Well, at least part of it should be attributed to the culture of Wakanda, which appears in Black Panther to generally treat women with an equal respect that is, unfortunately, one of the characteristics that propels it into the world of fantasy. However, looking at T’Challa, it seems that even beyond that there are influences and factors specific to him as an individual. He is generally shown to have a large number of meaningful relationships with women — all based on mutual respect, trust, and admiration — that is far beyond anything audiences have seen from any MCU superhero before him. More than once, T’Challa is shown to be in situations where he is outnumbered by women, and at no point does he make any sort of quip about it or give any indication of discomfort, because it is clear that it is, for him, a perfectly normal, everyday situation.

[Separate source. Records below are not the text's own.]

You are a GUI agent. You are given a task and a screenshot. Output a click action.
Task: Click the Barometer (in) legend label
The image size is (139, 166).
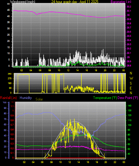click(x=121, y=2)
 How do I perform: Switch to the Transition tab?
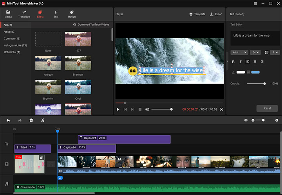pos(24,14)
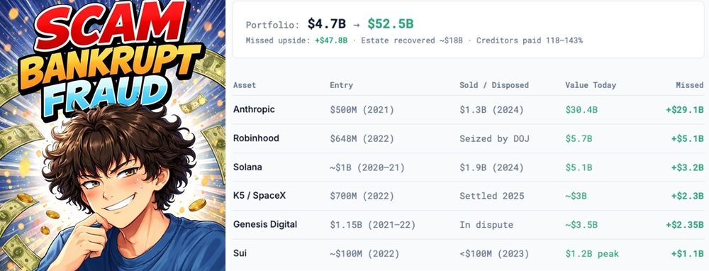Click the Sold / Disposed column header
This screenshot has width=709, height=271.
493,85
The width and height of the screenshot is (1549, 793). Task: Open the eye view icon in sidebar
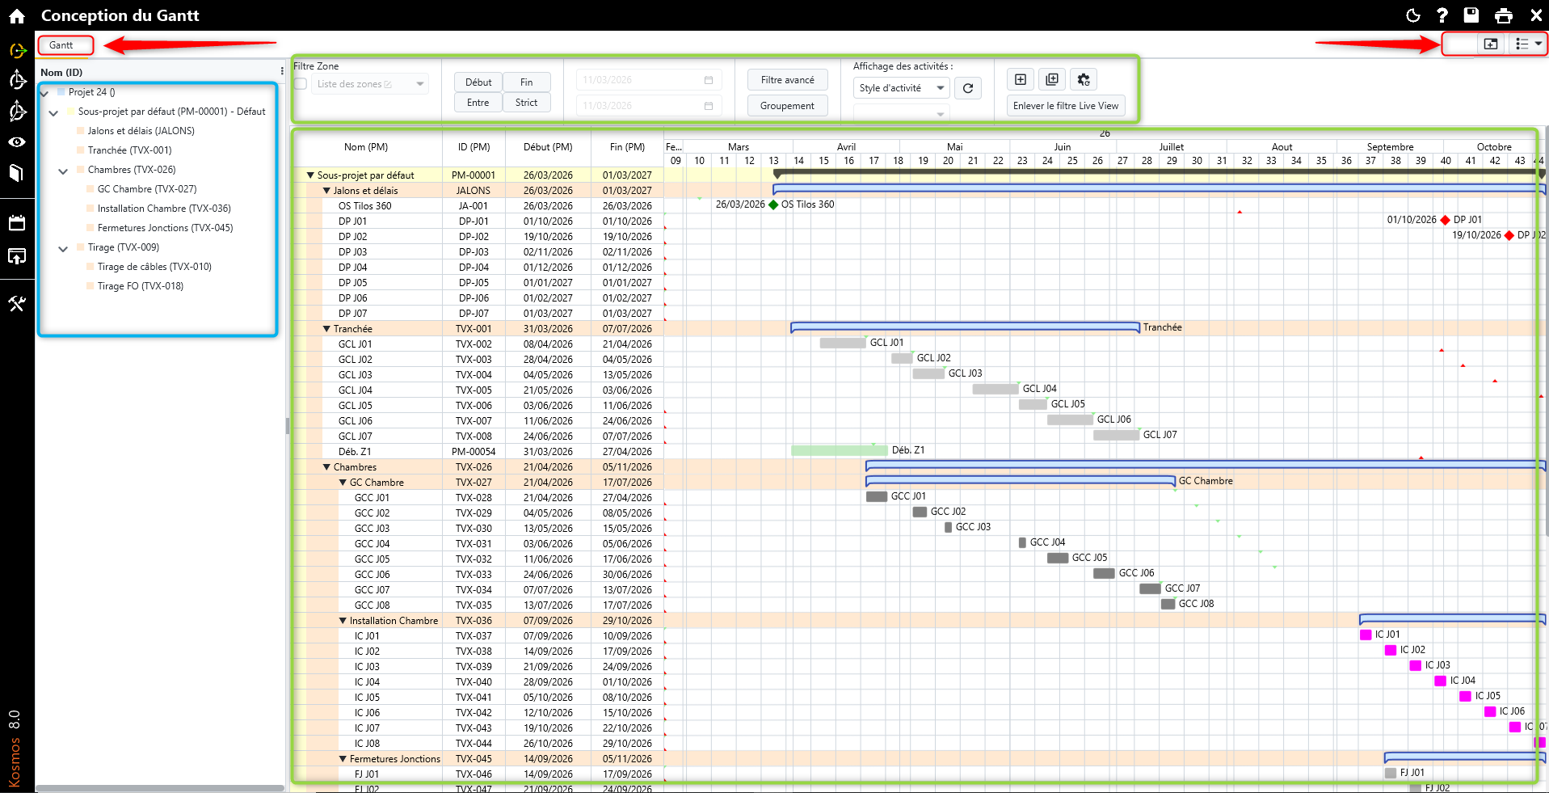pos(17,142)
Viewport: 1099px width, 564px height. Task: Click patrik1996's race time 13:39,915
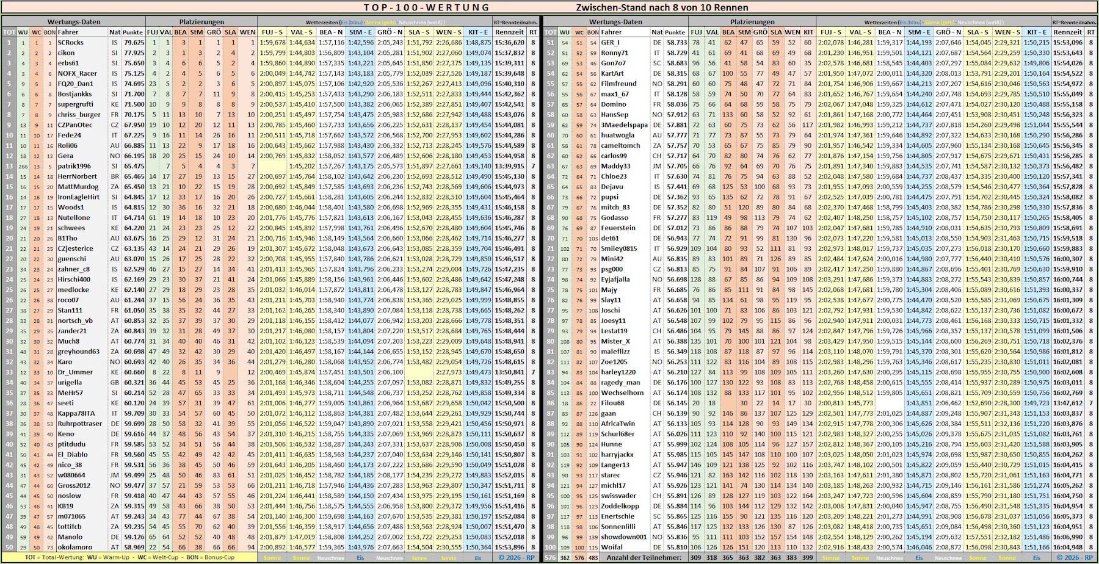(509, 166)
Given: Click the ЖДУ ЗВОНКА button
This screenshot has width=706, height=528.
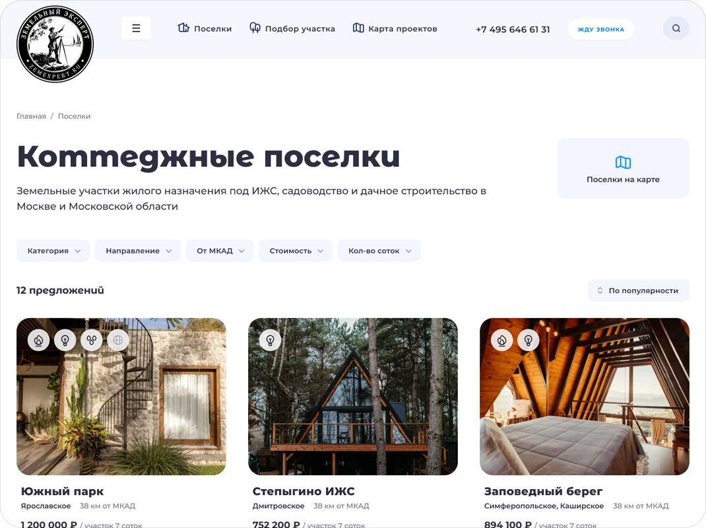Looking at the screenshot, I should click(x=600, y=29).
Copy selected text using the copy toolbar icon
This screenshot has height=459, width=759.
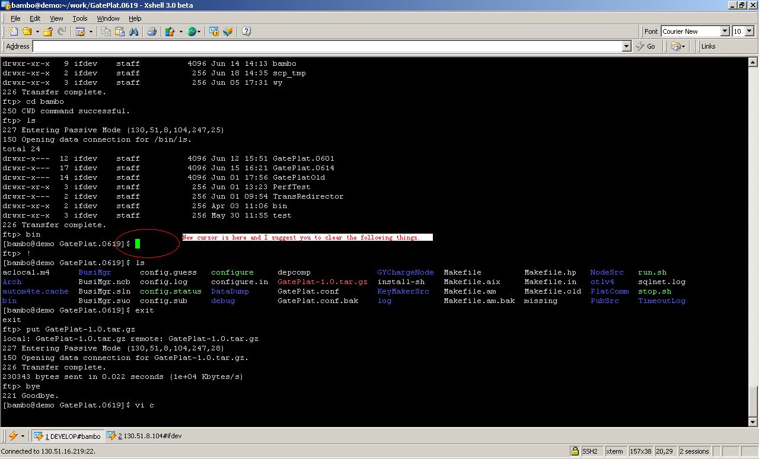tap(106, 31)
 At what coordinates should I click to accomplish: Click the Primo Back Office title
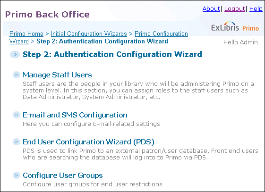[47, 14]
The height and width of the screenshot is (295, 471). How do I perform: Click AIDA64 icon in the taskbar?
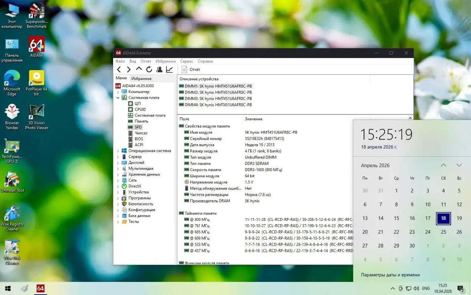(x=40, y=288)
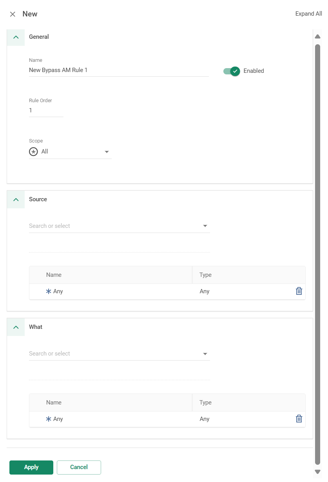Screen dimensions: 328x482
Task: Collapse the Source section
Action: tap(16, 199)
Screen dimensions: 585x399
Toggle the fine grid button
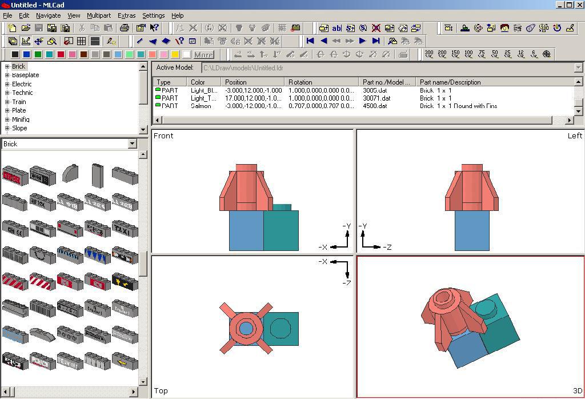point(95,41)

Ultimately, in addition to appreciating Shuri for all the various technology that keeps him alive (and, you know, looking awesome), T’Challa owes both her and his mother a big “thank you” for helping steer him away from that nasty toxic masculinity that drags down so many of his colleagues. With the guidance and support of the women in his life, and especially the women in his family, when T’Challa does face a crisis of belief regarding his father — that tried and true emotional hurdle beloved of superhero films everywhere — he has the inner strength and self-awareness to be able to deal with his feelings head-on. He does not make pointless detours to try drowning them in alcohol like Tony Stark or hitting them out of a punching bag like Steve Rogers. Though not technically a superpower, it’s an ability that more than a few of the superpowered beings of the MCU ought to wish they had.


In developing and emphasizing T’Challa’s relationships with Shuri and Ramonda — familial relationships beyond his father — Black Panther manages to explore the father-son relationship so beloved within the superhero genre while ditching the ugly side effects that so often result from its use.